Ma la pistola è ancora lì, puntata tra le palle dell'occhi de Roma nostra. Il mirino è puntato, la puzza del ferro è forte perché è vicino al naso, il carrello ha fatto il suo ultimo scatto e il grilletto freme già per esplodere.

Stappate lo champagne, nemici non cari. Avete vinto voi. Roma è vostra. Il banchetto si riapre: siete tutti invitati.

Anzi no.

A magnà possono accomodasse solo quelli che la strada la conoscono già. Quelli che hanno le gambe lunghe per fare i gradoni del Campidoglio a due a due fino a ché non diventano disparo.

Arriveranno con gli abiti della festa, statene certi. Ma l'abito non farà mai il monaco e il conto da pagare lo lasceranno all'oste. Come hanno sempre fatto.

Voi li chiamate Buzzi e Carminati, noi li chiamiamo “non solo Buzzi e Carminati”.

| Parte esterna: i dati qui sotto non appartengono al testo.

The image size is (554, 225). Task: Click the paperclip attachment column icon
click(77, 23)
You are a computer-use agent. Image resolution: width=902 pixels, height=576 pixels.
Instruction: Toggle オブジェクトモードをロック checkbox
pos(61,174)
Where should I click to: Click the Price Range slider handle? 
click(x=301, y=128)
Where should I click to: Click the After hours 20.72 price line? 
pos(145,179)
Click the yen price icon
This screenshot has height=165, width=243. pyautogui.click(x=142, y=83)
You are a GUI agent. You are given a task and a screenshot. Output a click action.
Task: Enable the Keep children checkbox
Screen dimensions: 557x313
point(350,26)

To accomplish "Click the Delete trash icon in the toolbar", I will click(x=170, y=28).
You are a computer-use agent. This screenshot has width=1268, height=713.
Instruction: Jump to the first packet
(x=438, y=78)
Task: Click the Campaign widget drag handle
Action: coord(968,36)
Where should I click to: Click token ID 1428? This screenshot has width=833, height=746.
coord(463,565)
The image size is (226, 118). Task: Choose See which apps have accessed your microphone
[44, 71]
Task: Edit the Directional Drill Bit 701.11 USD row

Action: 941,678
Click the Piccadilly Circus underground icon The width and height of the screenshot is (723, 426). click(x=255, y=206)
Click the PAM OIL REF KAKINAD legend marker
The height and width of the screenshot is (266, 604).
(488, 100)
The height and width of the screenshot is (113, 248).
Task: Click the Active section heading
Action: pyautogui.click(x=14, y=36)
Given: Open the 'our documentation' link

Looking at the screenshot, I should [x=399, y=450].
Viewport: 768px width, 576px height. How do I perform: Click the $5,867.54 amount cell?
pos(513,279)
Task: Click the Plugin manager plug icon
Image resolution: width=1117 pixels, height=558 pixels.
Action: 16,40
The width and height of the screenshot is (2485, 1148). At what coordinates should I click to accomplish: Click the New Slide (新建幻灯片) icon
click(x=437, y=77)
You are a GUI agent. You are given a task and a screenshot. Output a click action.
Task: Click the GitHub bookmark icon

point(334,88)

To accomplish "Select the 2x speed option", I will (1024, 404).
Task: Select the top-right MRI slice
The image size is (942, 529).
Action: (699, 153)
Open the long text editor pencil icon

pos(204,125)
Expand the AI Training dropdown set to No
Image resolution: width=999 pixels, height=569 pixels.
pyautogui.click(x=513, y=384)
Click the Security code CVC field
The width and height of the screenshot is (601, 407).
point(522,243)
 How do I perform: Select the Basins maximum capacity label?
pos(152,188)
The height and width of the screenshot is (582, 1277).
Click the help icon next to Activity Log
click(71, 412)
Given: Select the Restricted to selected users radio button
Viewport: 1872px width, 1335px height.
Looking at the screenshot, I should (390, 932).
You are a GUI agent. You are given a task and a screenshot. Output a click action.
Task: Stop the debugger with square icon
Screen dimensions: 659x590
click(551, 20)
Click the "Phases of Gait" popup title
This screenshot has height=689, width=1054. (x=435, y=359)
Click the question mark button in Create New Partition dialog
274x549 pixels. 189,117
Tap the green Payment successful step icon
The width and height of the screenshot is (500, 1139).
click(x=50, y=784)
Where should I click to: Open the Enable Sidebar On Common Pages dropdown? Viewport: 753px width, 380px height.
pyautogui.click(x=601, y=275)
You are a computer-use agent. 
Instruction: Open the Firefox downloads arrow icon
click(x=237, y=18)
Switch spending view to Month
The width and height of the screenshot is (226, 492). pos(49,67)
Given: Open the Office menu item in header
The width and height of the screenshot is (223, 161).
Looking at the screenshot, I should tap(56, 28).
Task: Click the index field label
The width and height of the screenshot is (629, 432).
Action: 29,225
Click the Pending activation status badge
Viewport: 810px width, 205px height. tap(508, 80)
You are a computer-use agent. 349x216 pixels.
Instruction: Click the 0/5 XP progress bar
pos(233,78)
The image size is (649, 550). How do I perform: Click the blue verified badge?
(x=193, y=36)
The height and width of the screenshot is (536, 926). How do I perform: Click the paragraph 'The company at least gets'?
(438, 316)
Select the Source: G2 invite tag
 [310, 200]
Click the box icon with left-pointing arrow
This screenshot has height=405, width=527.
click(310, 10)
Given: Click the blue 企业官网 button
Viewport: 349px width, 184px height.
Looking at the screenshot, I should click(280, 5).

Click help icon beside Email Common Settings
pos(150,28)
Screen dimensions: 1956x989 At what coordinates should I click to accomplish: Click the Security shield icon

Il conto prima o poi qualcuno lo pagherà. E quel qualcuno lo farà con i nostri e vostri soldi, “guadagnati” arrivando di soppiatto, puntandoci la pistola dritto in faccia dove gli occhi possano vederla, per incuterci il terrore e permettergli di piegarci.

E poi spareranno.

Il sangue sarà rosso e nero. Ma non sarà il nostro. Quello ce lo avranno già tolto tutto. Mentre voi ci dicevate di sfanculare perché non eravamo capaci.

Ricordateci solo come quelli che non hanno avuto paura che la pistola sparasse, mentre era alle spalle che dovevamo guardarci. Da quel colpo di coltello sferrato da Bruto.

Se non cambia, la storia si ripete. Infinite volte.

Buonanotte Roma nostra. E buona sorte.